### [GIVEN DATA]
* * *
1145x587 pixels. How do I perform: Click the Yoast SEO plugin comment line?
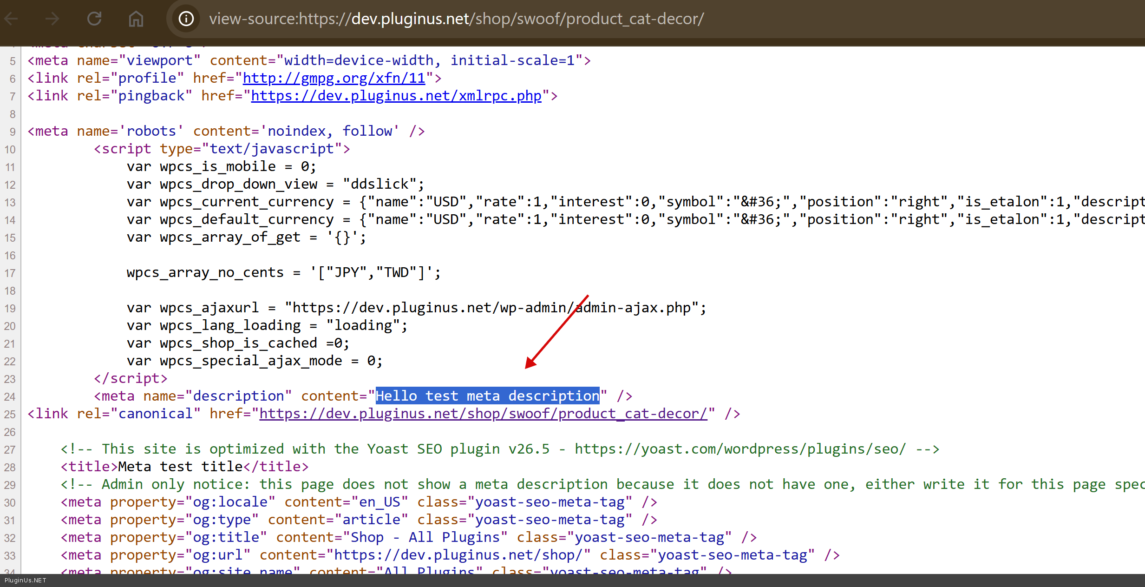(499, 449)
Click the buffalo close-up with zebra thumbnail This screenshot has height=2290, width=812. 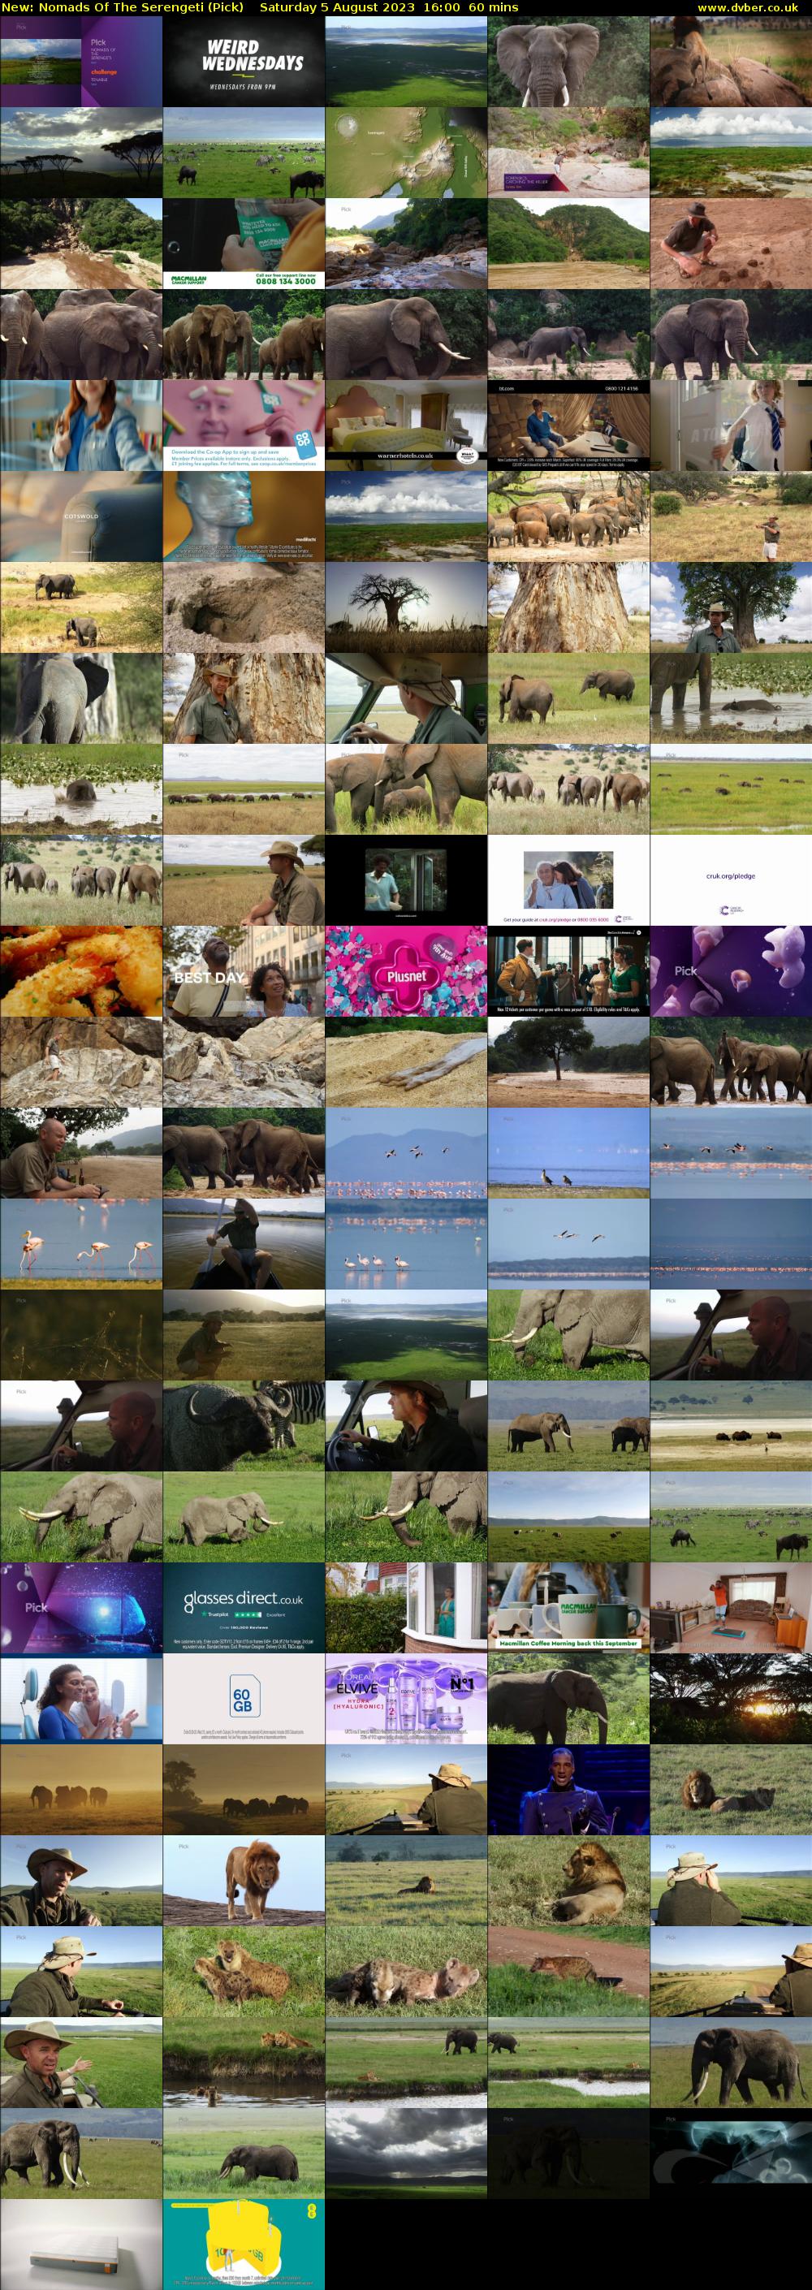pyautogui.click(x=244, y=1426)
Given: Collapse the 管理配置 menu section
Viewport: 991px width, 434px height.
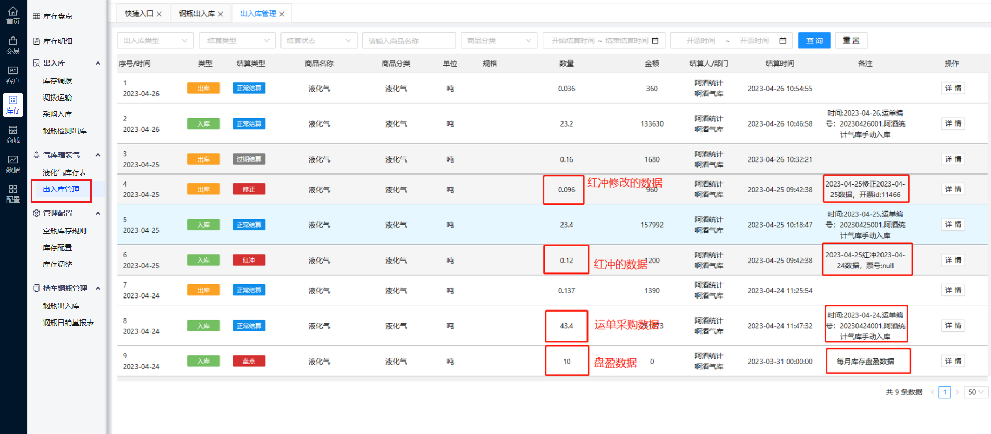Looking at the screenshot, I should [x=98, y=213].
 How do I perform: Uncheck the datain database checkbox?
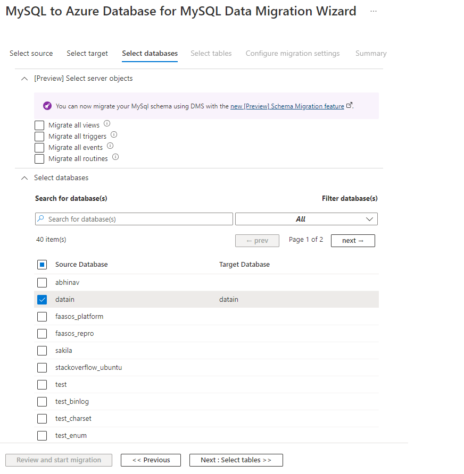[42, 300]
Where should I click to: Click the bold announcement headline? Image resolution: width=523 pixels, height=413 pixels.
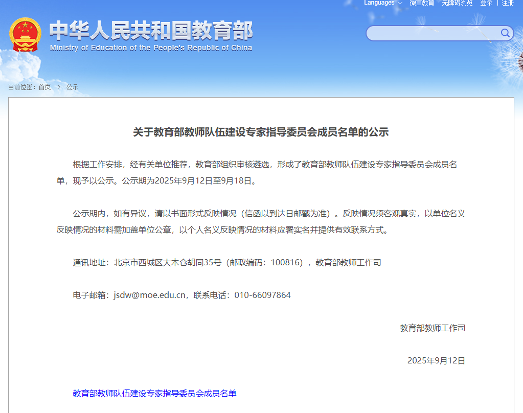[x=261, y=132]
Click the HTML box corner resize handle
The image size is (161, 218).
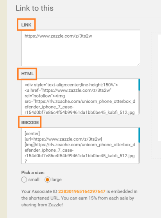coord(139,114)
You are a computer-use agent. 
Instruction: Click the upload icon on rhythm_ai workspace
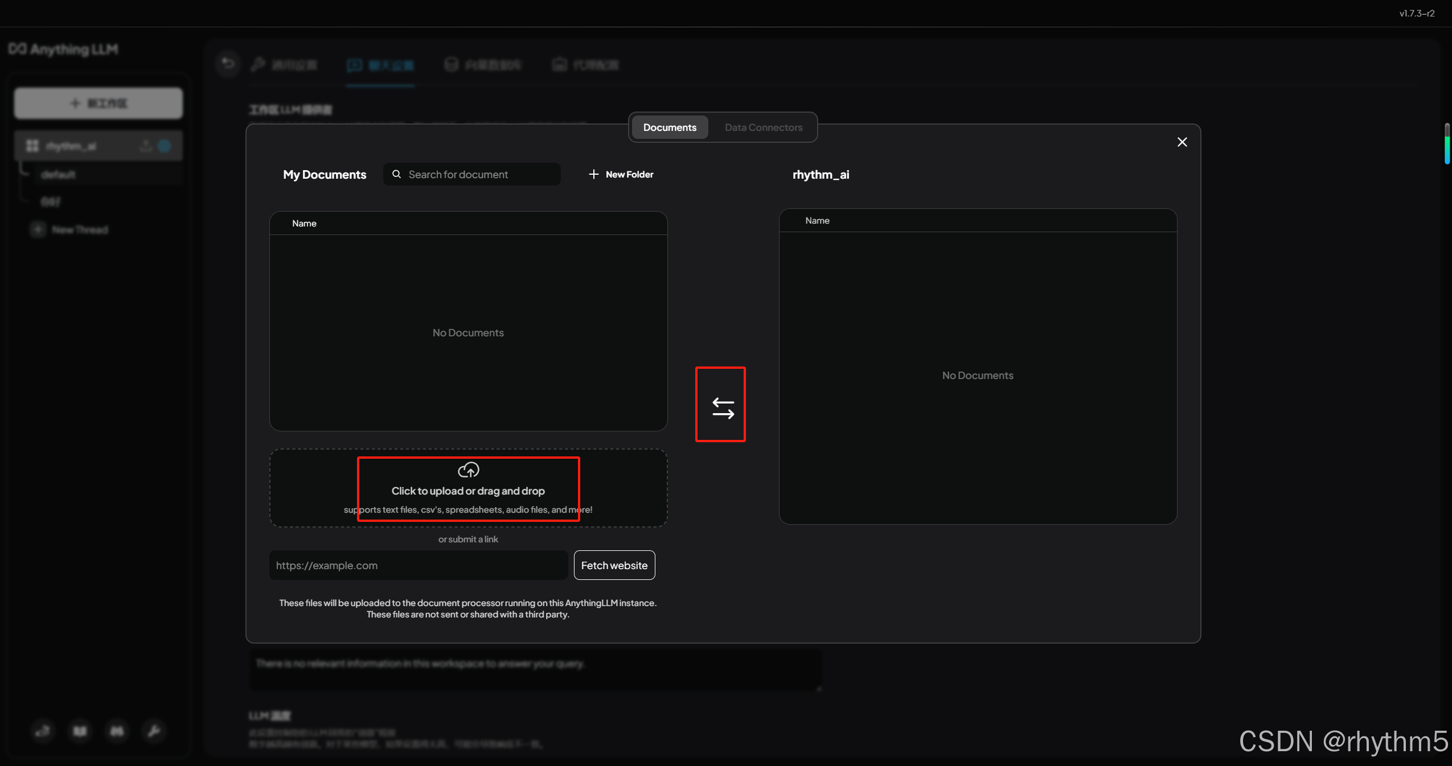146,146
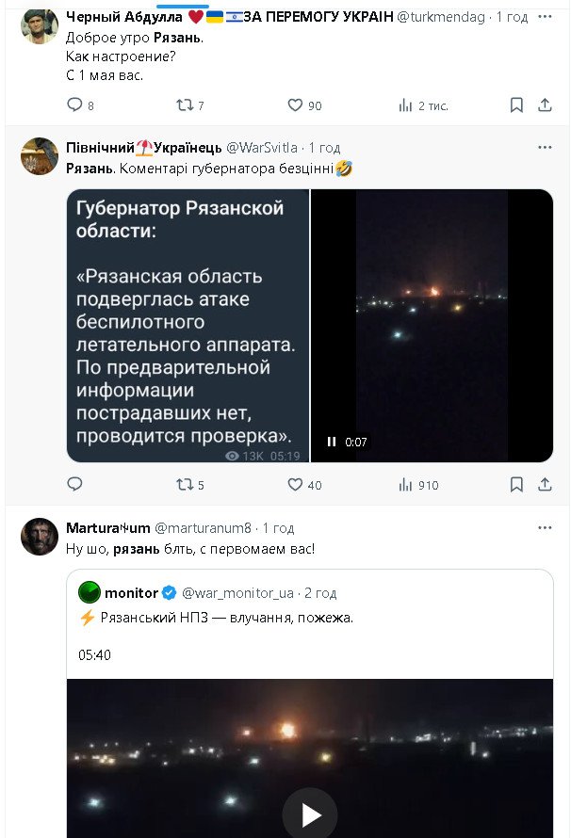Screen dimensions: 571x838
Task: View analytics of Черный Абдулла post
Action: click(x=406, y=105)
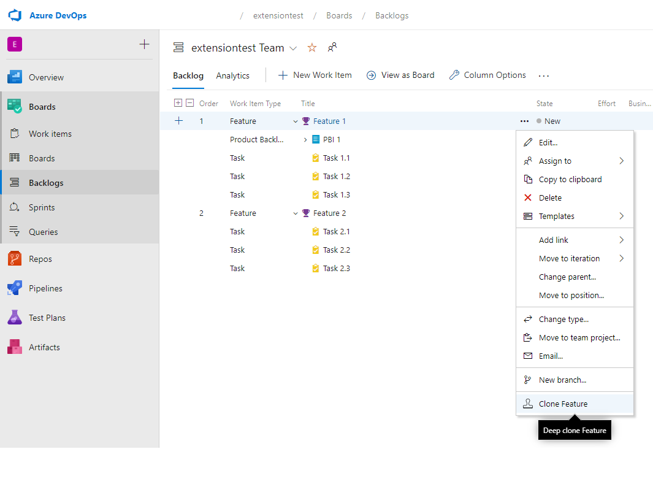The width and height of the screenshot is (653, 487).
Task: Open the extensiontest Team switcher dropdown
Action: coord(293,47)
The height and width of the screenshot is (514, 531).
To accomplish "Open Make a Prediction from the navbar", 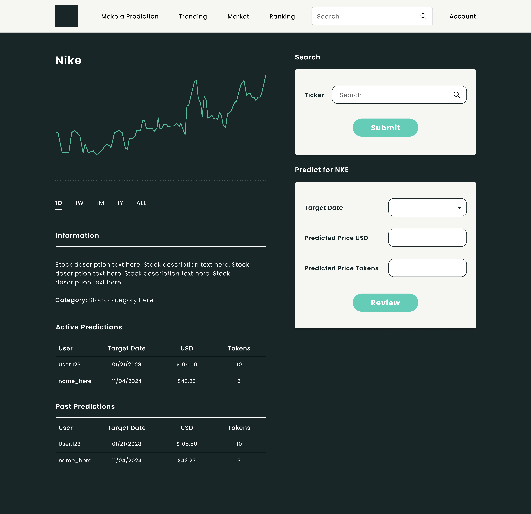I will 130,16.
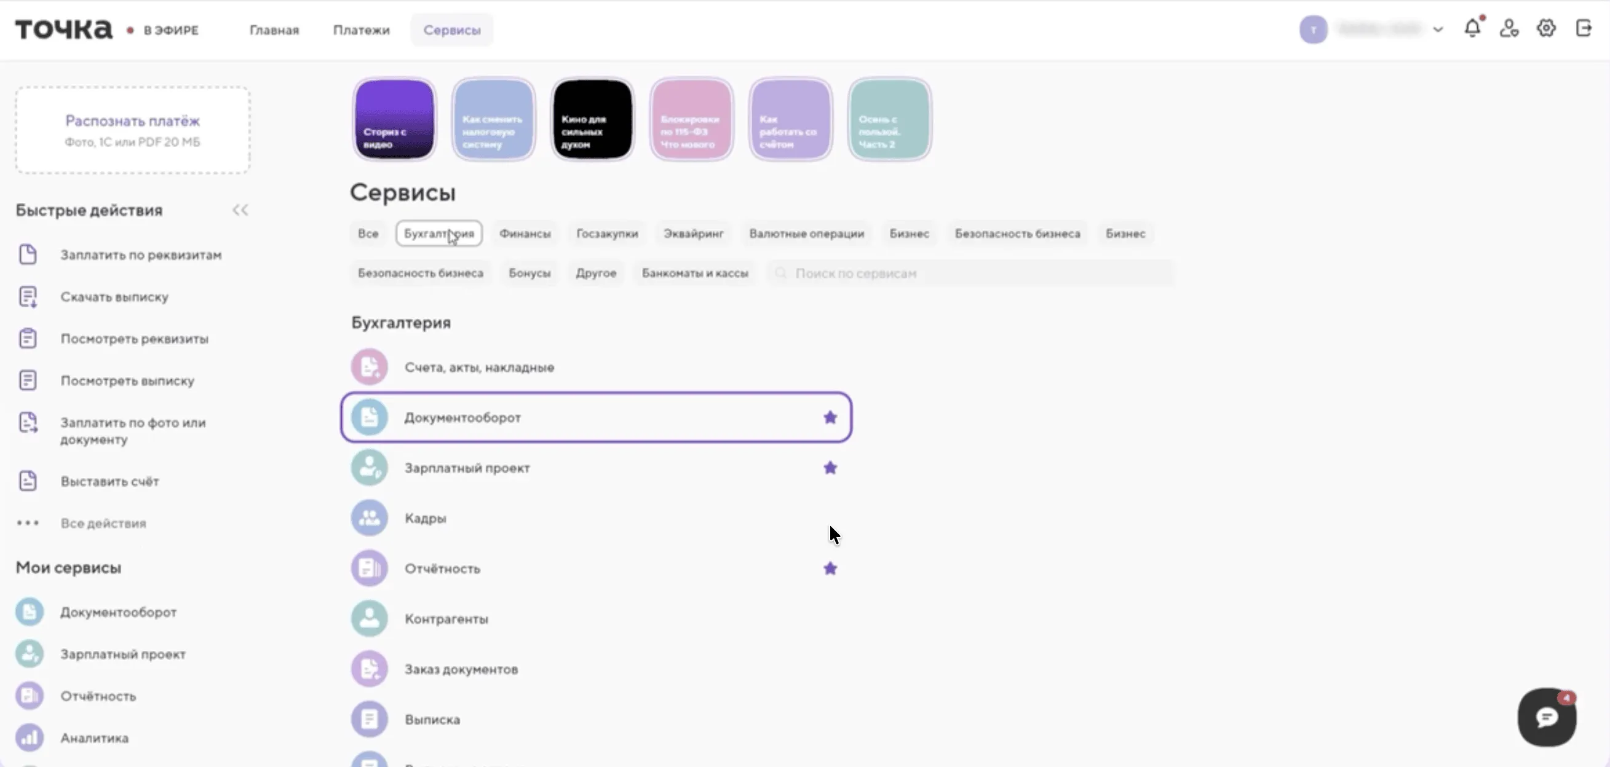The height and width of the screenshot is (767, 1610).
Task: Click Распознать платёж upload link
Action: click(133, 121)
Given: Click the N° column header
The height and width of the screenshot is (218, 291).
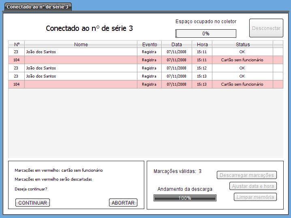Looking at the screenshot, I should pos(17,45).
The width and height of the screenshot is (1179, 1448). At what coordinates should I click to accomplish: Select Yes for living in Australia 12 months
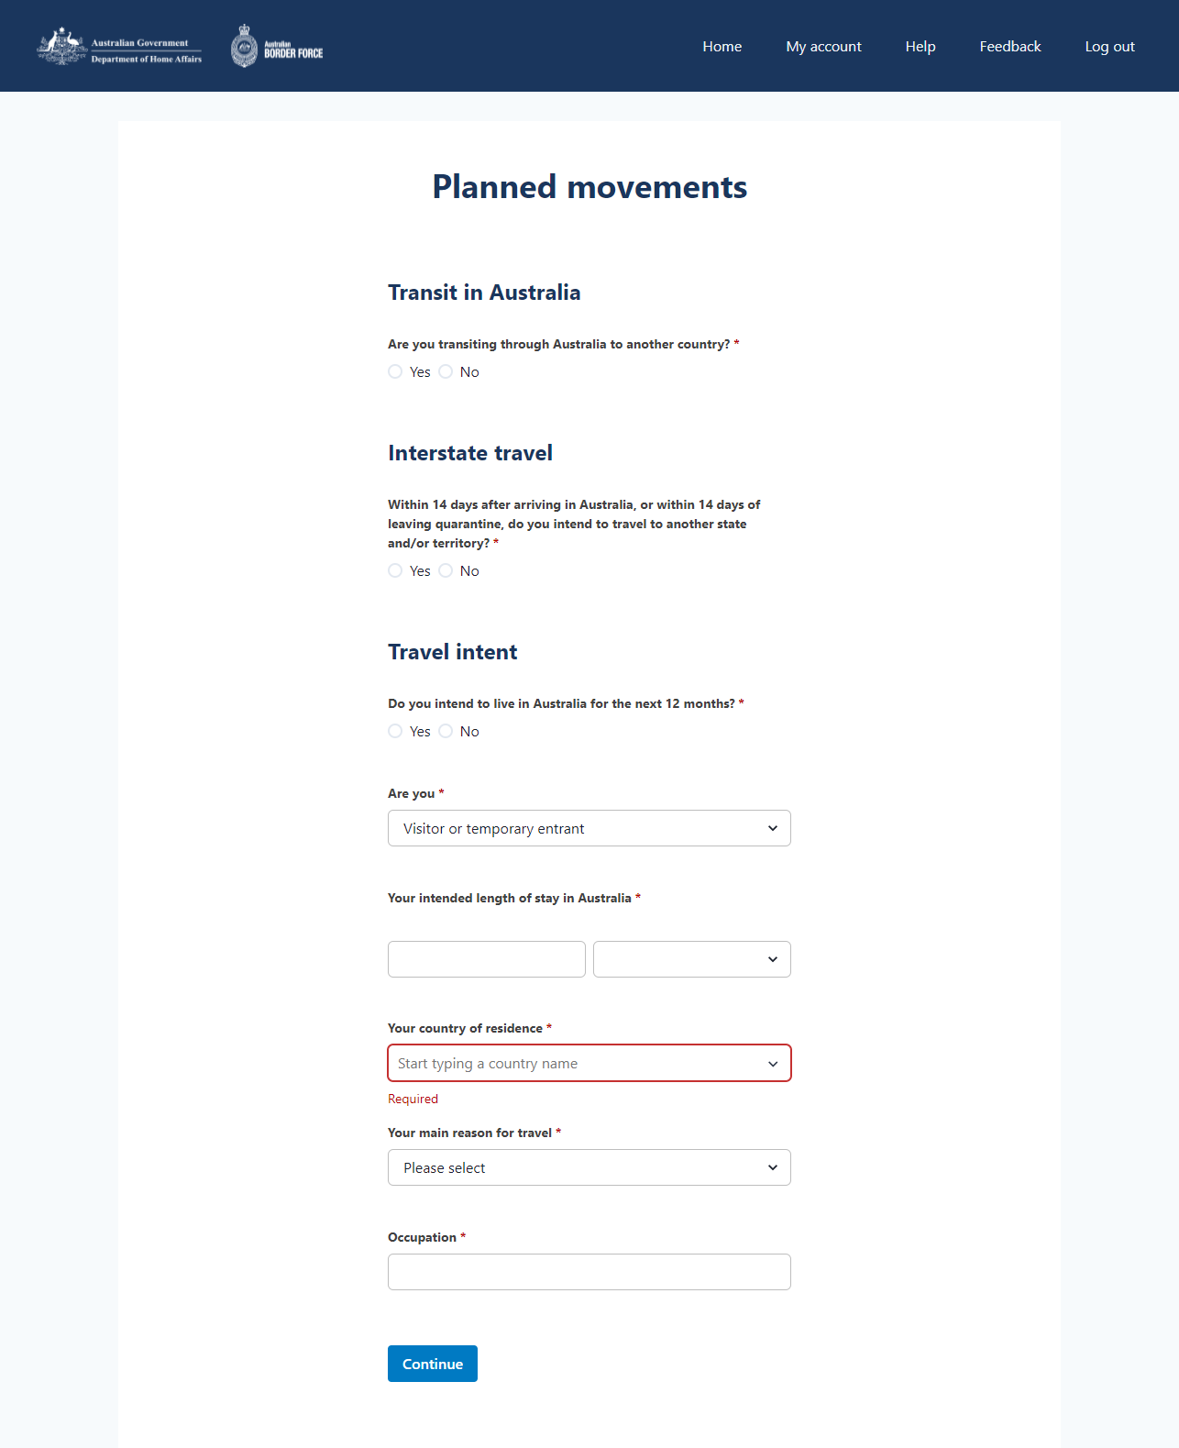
* * *
### [TASK]
Arrange everything in the listing above, from the line containing "Given: Click the N° column header" down to the end, as a JSON list of strings with one string per line and blank lines left out. Leave the pictures out of the answer.

### [OUTPUT FOR THIS TASK]
[
  "Given: Click the N° column header",
  "The height and width of the screenshot is (218, 291).",
  "Looking at the screenshot, I should pos(17,45).",
  "The width and height of the screenshot is (1179, 1448). At what coordinates should I click to accomplish: Select Yes for living in Australia 12 months"
]